Local SEO isn't about guesswork. You gotta roll up your sleeves and do some research. You need to identify the search "intent" of your potential customers. What words and phrases do they type into the search engines when they are about to reach for their wallets? You can get a head start on this research by peaking in on what your competition is doing and build upon that.
And if you're just getting started, be smart about it. If there's an established competitor in your market who has a website that has been up for a while and has way more local authority, don't try to rub foreheads with them and go after keywords they're ranking well for. Shoot for low-competition variants. Being at the top of the page for several low competition keywords can give you just as much bang for the buck as being at the bottom of the page for one huge-volume phrase. Grab hints from Google auto-complete and find keyword ideas on AnswerthePublic.com.
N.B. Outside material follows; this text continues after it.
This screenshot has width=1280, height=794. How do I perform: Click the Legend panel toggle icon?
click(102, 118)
D. Content, content, content!
Now comes the part that you knew was coming. I know you don't want me to bang this drum one more time but... the words that are sitting on your website matter. This is one of the most important elbow-slinging techniques available to you.
Think about it. On-page SEO helps you rank in the search engines. But you can't apply a whole lot of on-page SEO techniques, if you don't have much on-page content to apply it to. Decent content written around long-tail local keywords can help you rank organically.
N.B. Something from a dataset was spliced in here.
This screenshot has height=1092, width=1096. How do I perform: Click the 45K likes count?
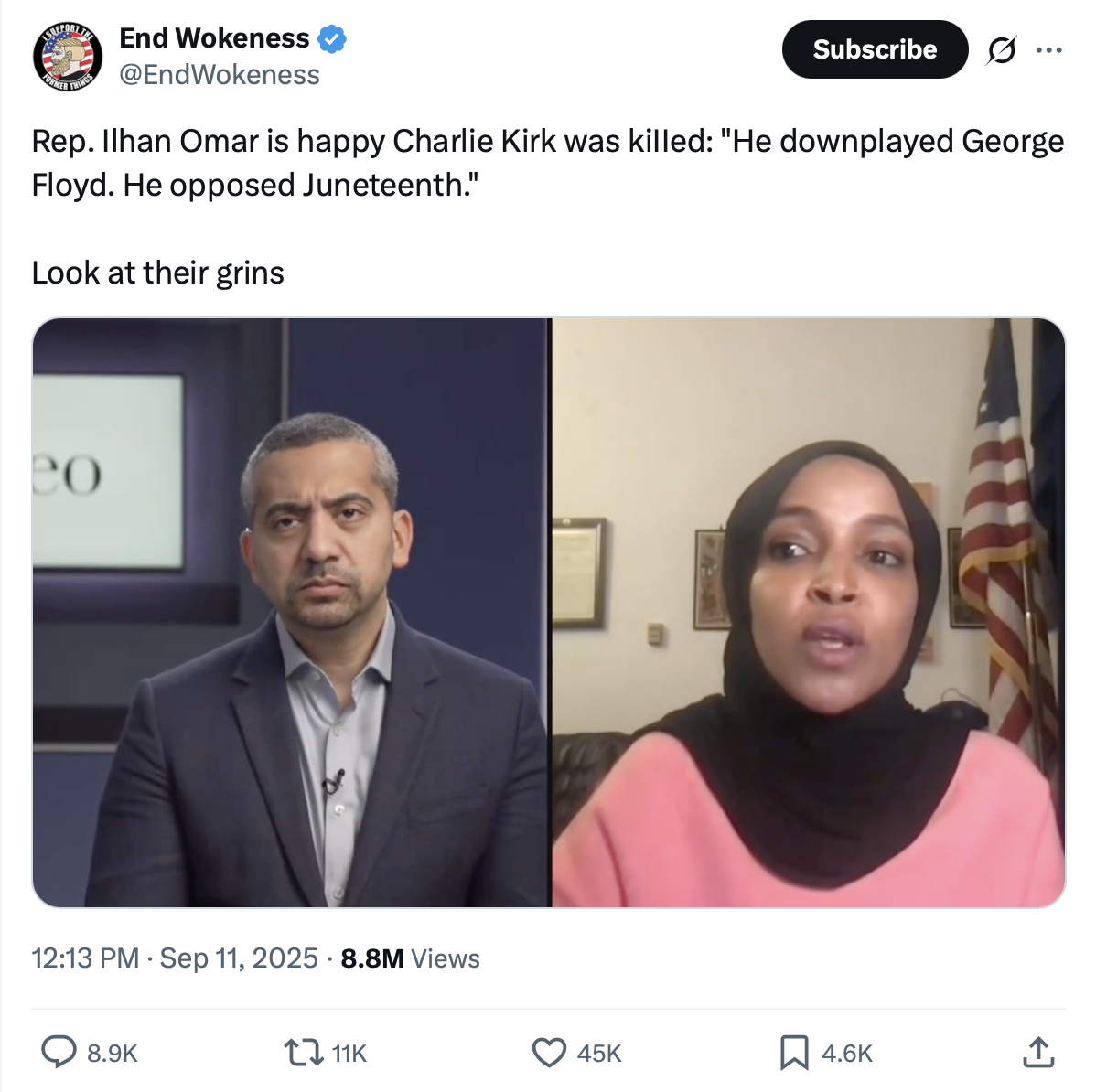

Once you've got some content to fill the page, it's time to format it so the search engines easily understand who it's for. This is all about taking care of the on-page basics, i.e., keywords in your H-tags, URLs, title tags, meta details, etc.
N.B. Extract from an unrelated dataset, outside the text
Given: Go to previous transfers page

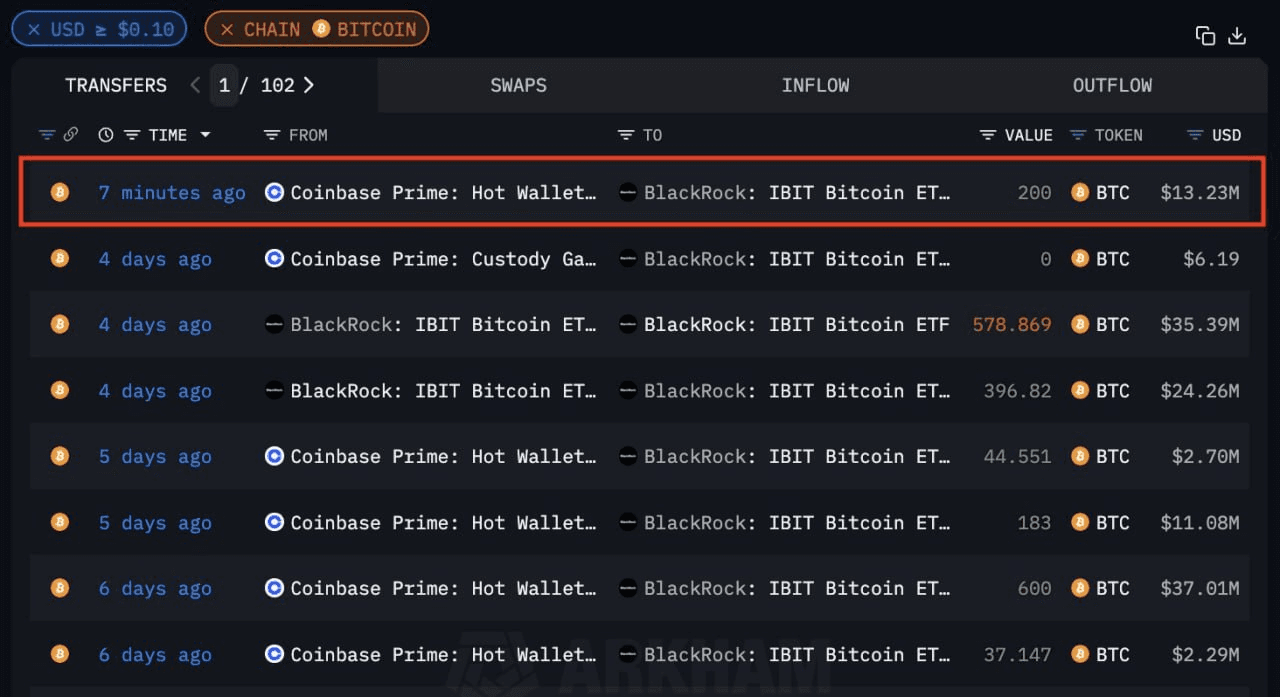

If you service different areas or operate from multiple sites, you should structure the landing pages on your website accordingly. The concept should be to make your website as comprehensible and easy to navigate as possible (for both customers and search engine crawlers).
E. Now it's time to get your Off-Page game sorted.
According to Moz.com, local citations are among the top-ranking factors for search engines, NAP is an acronym for Name, Address, and Phone Number. NAP citations simply means the mention of these three nuggets of info on other websites around the Internet. That could be on local online directories or industry-specific directories.
Citations come in two flavors: structured or unstructured. An example of a structured citation would be your listing in a directory like the Better Business Bureau or on Yelp. This formatting on these sites is pretty standard and easily discernible. An example of am unstructured citation would be a local news story that's posted online where you business is mentioned. Info here isn't formatted in any specific way but as long as the Name, Address and Phone number are all included in the article, it counts as a citation.
Link building is what you do when it's time to take off the gloves. Sometimes your competitors are really annoying and won't simply get out of your way in the search engines. When this is the case, you need to start doing some serious damage with your local SEO. It's time to take you off-page game up a notch. Fair warning! As rabbit holes go, link building is pretty deep.
If you're building citations, you've already taken a good first step to establish your off-page foundation. They are fairly easy to acquire and are a major link-building resource. A few other ways to get links are:
- Creating helpful content that other websites will want to link-to and post on their sites.
- Engage in guest blogging on non-competitor websites.
- Become active in your community. It's a good idea to do anyway, and sponsoring events or local organizations is a good way to be featured on their websites or in local public interest news stories.
Strong local SEO will help your target audience find you. “Cracks” in your local SEO strategy will let business you should be getting slip pass you and into the waiting hands of your competition.
Local SEO is a continuing process so you don't need to try to get it all done at once. Have a long term outlook and start slow. By starting on your local SEO now you'll set yourself up to be found by potential customers for years to come.